%%
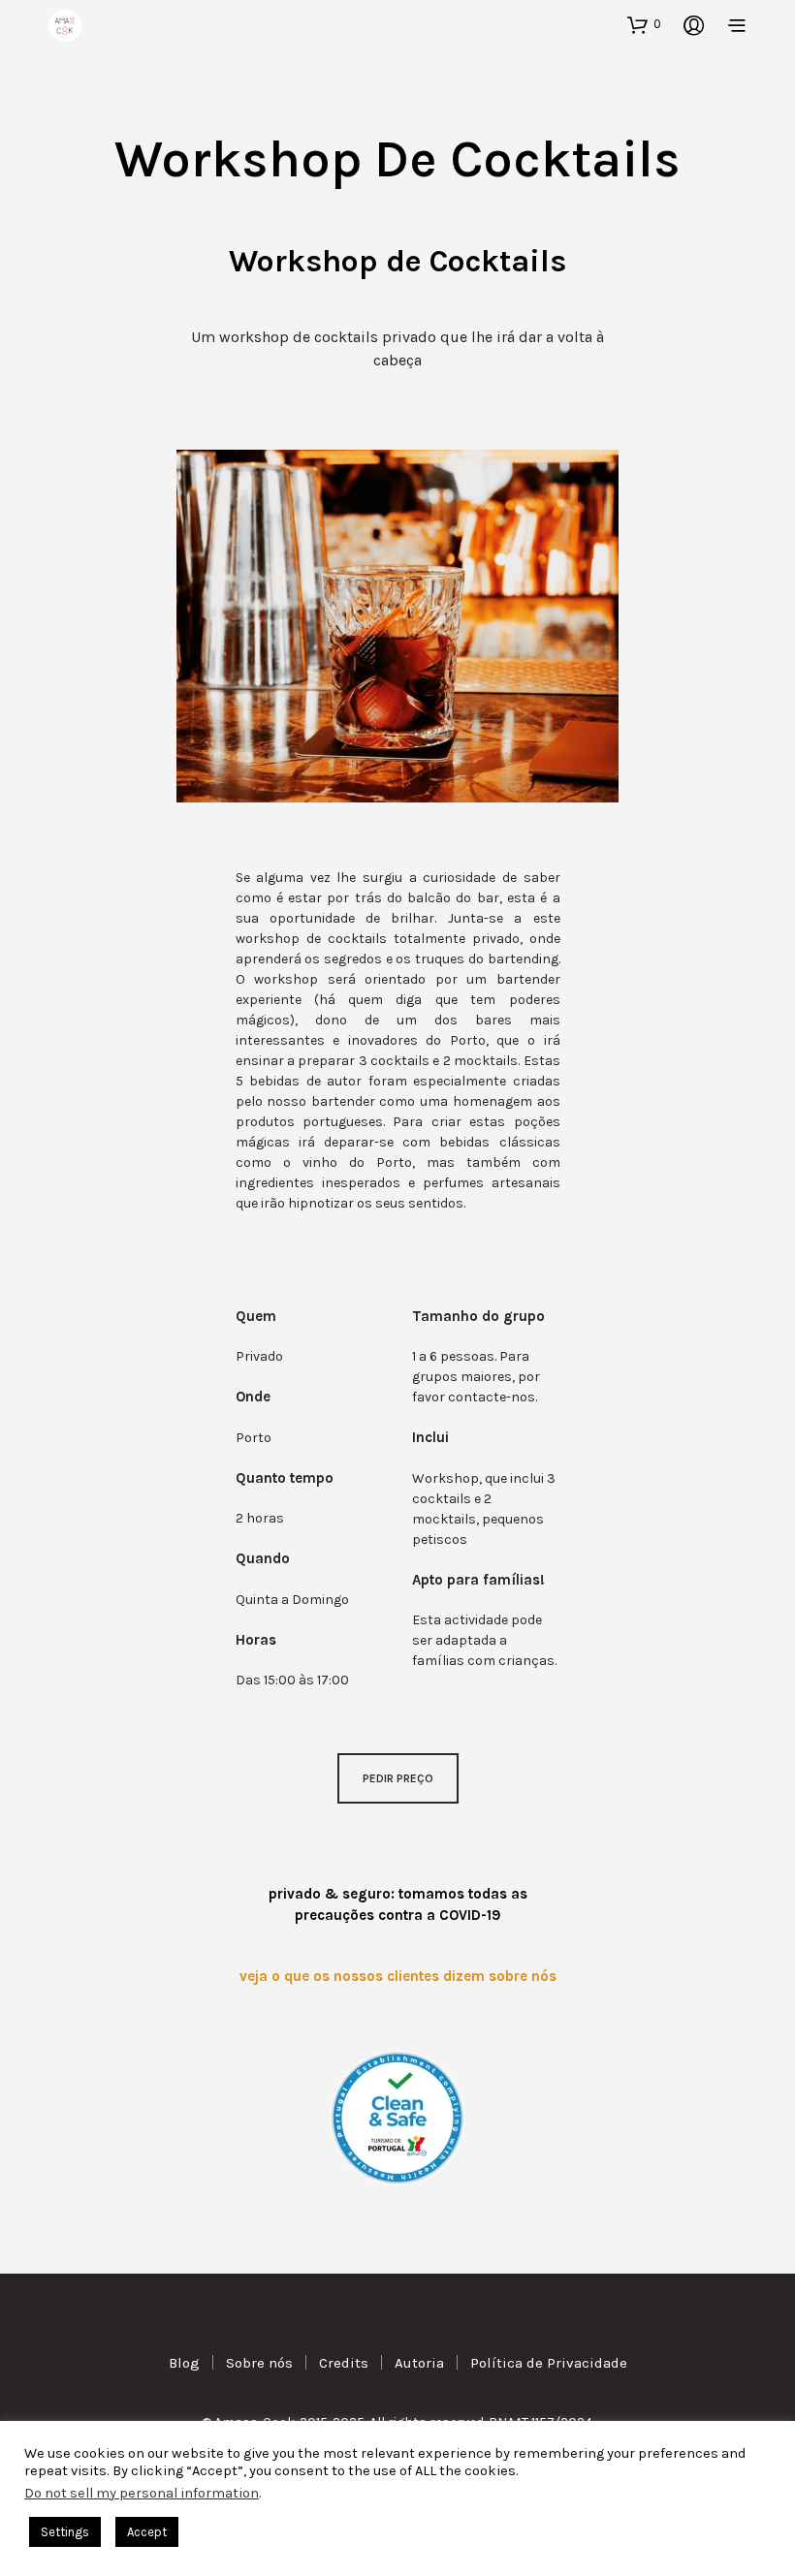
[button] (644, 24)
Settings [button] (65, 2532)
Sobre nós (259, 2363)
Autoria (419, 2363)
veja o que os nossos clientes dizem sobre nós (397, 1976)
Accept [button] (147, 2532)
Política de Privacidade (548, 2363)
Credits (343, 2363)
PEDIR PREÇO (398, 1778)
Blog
%%
• _WHAT YOU HAVE TO DO_
Go through the records above, find every line with the word "button", and list those lines.

• _WRITTEN SOLUTION_
[button] (644, 24)
Settings [button] (65, 2532)
Accept [button] (147, 2532)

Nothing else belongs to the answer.